QARTOD Flag Statistics Using Cloud-Based Resources and Zarr Data Formats
Central to the Regional Cabled Array (RCA) Quality Assurance/Quality Control (QA/QC) workflow is a cloud-based data harvest and visualization platform that allows for efficient and timely review of the high-frequency and high-density time series data streaming from RCA instruments. A key component of this workflow is a Zarr-based version of the OOI RCA data, a cloud optimized file format that stores metadata separately, allowing data chunks to be retrieved without loading the entire dataset. Using Zarr files and Amazon Web Services (AWS) cloud computing resources for QA/QC has made it possible to create a dashboard that is refreshed daily for multiple high-density datasets and parameters. This also results in minimization of both costs and OOI-Cyberinfrastructure load by appending only new data daily, with a full dataset refresh occurring only when necessary. Because the Zarr files contain time-series data records that include all variables served through M2M (Machine to Machine Learning), this workflow also allows for the efficient deep data review that is currently required for compiling and reviewing QARTOD (Quality Assurance/Quality Control for Real-Time Oceanographic Data) data flag tables.

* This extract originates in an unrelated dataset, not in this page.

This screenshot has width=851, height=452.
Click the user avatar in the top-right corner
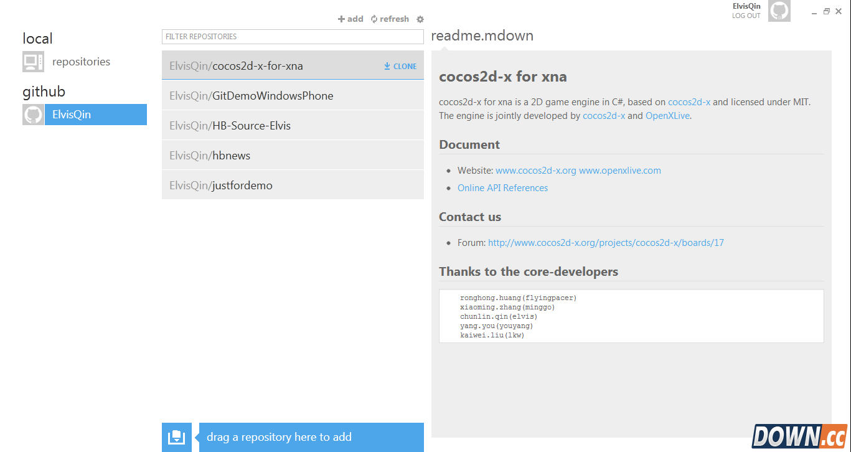779,11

With the existing Zarr files, we were able to quickly access all active QARTOD flags in the RCA data streams for gross range and climatology and produce basic summary statistics for each parameter using minimal AWS cloud and data team resources. The figures above include the results from CTD (Conductivity, Depth, and Temperature) streams across the RCA for temperature and salinity, for both gross range and climatology QARTOD tests. In this initial compilation over 90% of all data points pass the gross range tests for temperature, and all except 2 pass gross range tests for salinity. Similar results were seen with the climatology tests, with nearly all streams having less than 10% of data points flagged as “suspect or interesting”. Most of the flags for non-passing data points in the climatology results were values of “not evaluated” in the Offshore and Slope Base Shallow Profiler streams. Our first set of investigations will focus on these streams to identify the cause for these flags. A suspected cause may be that the isoclines in the water column are not being accurately represented in the climatology depth bins.